Bevor ich mich in Kapitel 6 eingehend mit dem innerjüdischen Diskurs um die Shoa beschäftige, ist es für ein besseres Verständnis notwendig, zunächst eine Skizzierung der zwei wichtigsten traditionellen jüdischen Formen der Rechtfertigung und Interpretation des Leidens in und an der Geschichte vorzunehmen. Denn das jüdische Verständnis vom Martyrium – Kiddusch haSchem und die jüdische Sünde-Strafe-Theologie – Mipnej Chata´enu finden sich als Erklärungs- und Interpretationsmuster nicht nur in den Ghettos, Konzentrations- und Vernichtungslagern, sondern sie bilden ebenso den Hintergrund für die Deutungen nach Auschwitz, auch wenn sich die Deutungen eher von diesen Rechtfertigungsformen distanzieren. Danach stelle ich im Rahmen der Rechtfertigung von Leid noch den Zusammenhang von dem jüdischen Religionsgesetz, der Halacha, und der Shoa dar.
Im Anschluss daran stelle ich die geschichtstheologischen Interpretationen der Shoa von den sechs ‚Holocaust-Theologen‘ Richard Lowell Rubenstein, Eliezer Berkovits, Ignaz Maybaum, Emil Ludwig Fackenheim, Arthur Allen Cohen und Irving Greenberg ausführlich vor. Alle Theologen versuchen, sich der Sinnlosigkeit des Ereignisses zu stellen, indem sie das Verhältnis von Geschichte und Religiosität im Judentum reflektieren und die Beziehung zur Shoa herstellen.
In Kapitel 7, Religiöse Deutungen und ihre zentralen Themen, nehme ich die Fäden von Kapitel 6 wieder auf und werde, nun in Kenntnis der jüdischen ‚Holocaust-Theologie‘, die Fragen nach der Einzigartigkeit, nach der Beziehung zwischen Shoa und dem Staat Israel und nach Gott behandeln.
Zum Abschluss meiner Arbeit ziehe ich ein Fazit und werde zu einigen Teilen Stellung nehmen. Außerdem gebe ich einen Einblick in die Bedeutung der Shoa für das 21. Jahrhundert.

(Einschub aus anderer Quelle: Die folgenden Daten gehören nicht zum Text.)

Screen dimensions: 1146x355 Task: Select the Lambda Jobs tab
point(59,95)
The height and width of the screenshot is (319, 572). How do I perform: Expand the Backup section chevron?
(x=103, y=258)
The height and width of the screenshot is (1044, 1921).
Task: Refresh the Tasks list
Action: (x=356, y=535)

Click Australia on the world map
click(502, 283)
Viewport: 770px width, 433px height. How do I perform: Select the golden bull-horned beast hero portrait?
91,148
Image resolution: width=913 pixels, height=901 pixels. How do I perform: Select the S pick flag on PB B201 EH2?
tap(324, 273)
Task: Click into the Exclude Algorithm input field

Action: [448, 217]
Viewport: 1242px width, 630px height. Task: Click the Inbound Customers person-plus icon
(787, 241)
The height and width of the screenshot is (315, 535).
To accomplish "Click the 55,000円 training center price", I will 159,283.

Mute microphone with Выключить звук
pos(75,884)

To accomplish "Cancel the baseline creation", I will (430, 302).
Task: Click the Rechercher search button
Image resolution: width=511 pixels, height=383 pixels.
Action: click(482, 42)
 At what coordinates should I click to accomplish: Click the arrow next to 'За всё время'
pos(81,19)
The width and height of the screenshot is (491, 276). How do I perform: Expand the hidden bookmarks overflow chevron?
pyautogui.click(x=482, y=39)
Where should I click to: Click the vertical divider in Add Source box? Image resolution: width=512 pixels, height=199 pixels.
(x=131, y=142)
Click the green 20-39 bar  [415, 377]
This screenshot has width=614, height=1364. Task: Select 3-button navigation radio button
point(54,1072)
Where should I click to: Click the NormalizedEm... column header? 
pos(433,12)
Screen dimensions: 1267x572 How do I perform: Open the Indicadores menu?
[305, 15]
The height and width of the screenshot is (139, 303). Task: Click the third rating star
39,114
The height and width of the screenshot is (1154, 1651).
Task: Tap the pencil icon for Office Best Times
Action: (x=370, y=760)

Die Gefahr, die meine Arbeit in sich trägt, besteht darin, dass sie den Anschein erwecken könnte, es solle dem Geschehen von Auschwitz ein ‚Sinn‘ gegeben werden. Dies ist jedoch ein großes Missverständnis. Je länger ich mich mit dem Thema auseinandergesetzt habe, desto klarer ist mir geworden, dass die Fragen, die die Shoa aufwirft, offengehalten werden müssen und die möglichen Antworten immer fragwürdig bleiben müssen. Wie der Rabbiner Emil Fackenheim formuliert „können [wir] den Holocaust nicht verstehen, sondern wir können nur seine Unverstehbarkeit verstehen“[2]. Das impliziert jedoch nicht, dass wir uns der Notwendigkeit der Erinnerung entziehen können. Ganz im Gegenteil: gerade weil es bald keine Zeitzeugen mehr geben wird, ist es umso wichtiger, dass wir uns an diese schlimme Zeit erinnern, uns mit ihr auseinandersetzen und unseren Kindern davon erzählen, damit die Shoa niemals in Vergessenheit gerät.
2. Holocaust oder Shoa ? – Begriffserläuterungen
Neben den Geschichtswissenschaften werden auch die Geistes- und Sozial- wissenschaften hauptsächlich von ihren zentralen Termini bestimmt. Je präziser diese entwickelt werden und in der Wissenschaft ihre Verwendung finden, desto höher ist der Grad des wissenschaftlichen Arbeitens. In diesem Zusammenhang erscheint es merkwürdig, „daß einer der zentralen Begriffe der Zeitgeschichte (…) bis in die jüngste Zeit nahezu unhinterfragt [bleibt], selten reflektiert [wird] und einmütig Anwendung findet: Holocaust“[3]. Dieser Begriff gehört längst zur Allgemeinbildung und jeder kennt seine Bedeutung – „die ideologisch vorbereitete und fabrikmäßig durchgeführte Ausrottung von sechs Millionen Juden im nationalsozialistischen Machtbereich in den Jahren 1933-1945“[4] – auch ohne, dass dem Begriff Holocaust immer diese erläuternde Beschreibung folgt.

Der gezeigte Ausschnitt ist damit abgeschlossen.